Constructed in the middle of the 15th century, the Coricancha religious complex was the spiritual and metaphysical “center” of the Inca Empire – the largest kingdom in pre-Columbian America, spanning modern-day Peru as well as parts of Ecuador, Argentina, Chile, Colombia, and Bolivia.
While the complex was dedicated to a litany of deities, Coricancha’s most special sanctuary was reserved to honor the sun god Inti, the most central and revered figure in the Inca religion. Incas depicted Inti as a sun with human features, with sharp, outwardly flowing rays of sunshine framing his face. As such, Coricancha’s Temple of the Sun was decorated with an elaborate array of gold artifacts and adornments, which the Incas believed to be Inti’s sweat.

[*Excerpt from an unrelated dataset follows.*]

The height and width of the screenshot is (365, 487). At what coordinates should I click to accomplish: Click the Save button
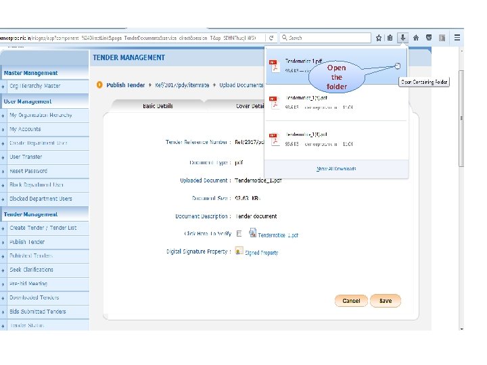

While it was primarily a place of worship, Coricancha served a number of political and scientific purposes as well, housing, for instance, two astronomical observation towers and serving as the burial site for deceased Inca rulers and their wives, who were mummified and whose remains would be periodically removed from the temple to be honored during important days in the Inca calendar.
The Inca Empire came to an end in 1572, exactly 40 years after the first battle between Spanish invaders and Inca warriors, when Spain finally conquered the last Inca stronghold. The Spaniards built a Christian monastery on the top of Coricancha, as they did with many native religious structures throughout South America, destroying much of the temple and melting down its unique, gold treasures. The monastery still stands on the site today.